Titolo della tesi: Tuning Pectin Methylesterification in Plant Immunity: Post-Transcriptional Regulation of Pectin Methylesterases by Subtilases
The plant cell wall (CW) is the foremost barrier where plant-pathogen interactions occur. The CW is a complex and dynamic compartment composed of cellulose micro-fibrils embedded in a dense network of hemicelluloses and pectins. Pectins are synthesized in a highly methylesterified form in the Golgi cisternae and partially de-methylesterified in muro by plant Pectin Methylesterases (PMEs).
In Arabidopsis thaliana there are 66 PME isoforms involved in important development processes and in plant immunity during pathogenesis. 45 isoforms are ProPMEs and possess, in addition to the PME domain, an N-terminal Pro-region that shows sequence similarities with the PME Inhibitors.
A. thaliana induces the expression of specific PME isoforms during the attack of the necrotrophic fungus Botrytis cinerea. The amino acidic sequences alignment of these isoforms shows that they all are ProPMEs. Among them, AtProPME17 is particularly interesting since it is induced after the infection of a wide-range of plant pathogens and can be considered a general biomarker of pathogenesis.
ProPME activity can be post-transcriptionally regulated by specific Subtilases (SBTs), serine-like proteases that process conserved recognition sites releasing the PME domain from the Pro-region.

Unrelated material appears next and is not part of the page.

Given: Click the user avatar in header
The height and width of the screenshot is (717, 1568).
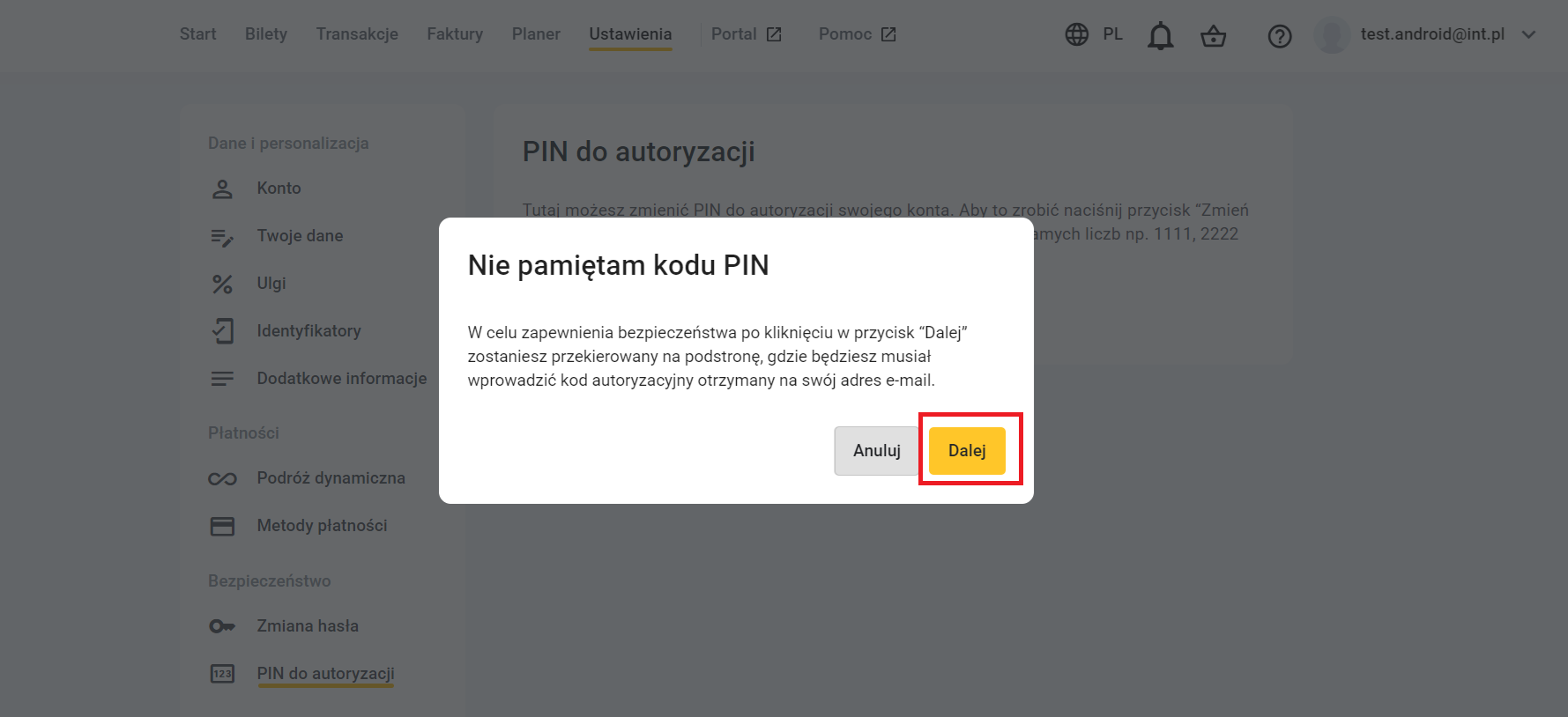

AtSBT3.3, AtSBT3.4 and AtSBT3.5 were found to be temporally co-expressed with AtProPME17 in A. thaliana plants during B. cinerea infection and selected for further analysis.
Homozygous A. thaliana T-DNA insertional mutants have been isolated and characterized. During the infection process, the decreased expression of AtSBT3.3 and AtProPME17 in their respective mutants determines a lower increase of PME activity and an increased susceptibility to B. cinerea respect to the control plants.
By exploiting heterologous expression in Pichia pastoris and Escherichia coli, it has been observed that AtProPME17 is a functional PME performing a blockwise pattern of pectin de-methylesterification and showing an optimal activity at alkaline pH. Moreover, we demonstrated that the Pro-region acts as an intramolecular inhibitor of AtProPME17 activity.